## [WORK REQUEST]
Nothing but the lines from the one with "Viewport: 212px width, 212px height." through the last line of the entries below should appear in the copy, please, and no pictures.

(Items from a data source)
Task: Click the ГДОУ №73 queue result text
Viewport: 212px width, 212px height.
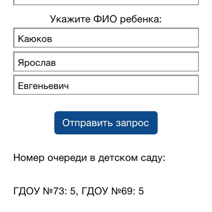Action: [x=41, y=192]
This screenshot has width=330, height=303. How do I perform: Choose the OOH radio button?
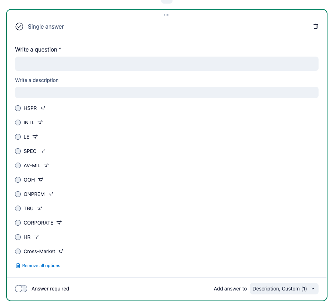click(x=18, y=180)
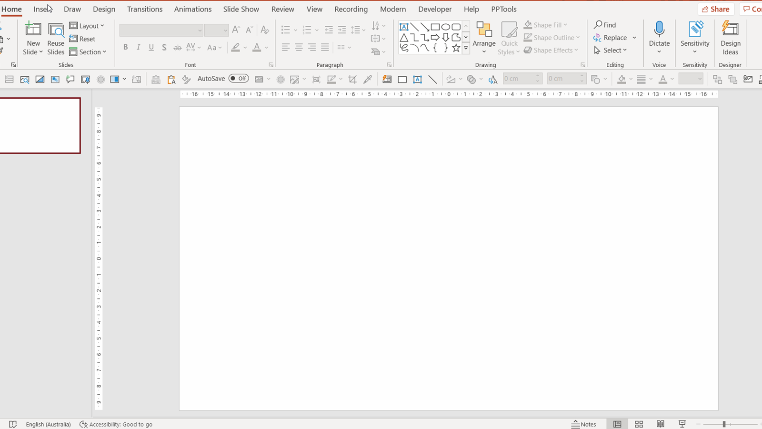Click the Sensitivity label icon
762x429 pixels.
[695, 30]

## [EXERCISE RESULT]
Viewport: 212px width, 212px height.
Action: [x=41, y=192]
This screenshot has width=330, height=303. How do I perform: Choose the OOH radio button?
click(x=18, y=180)
Click the Sensitivity label icon
762x429 pixels.
[695, 30]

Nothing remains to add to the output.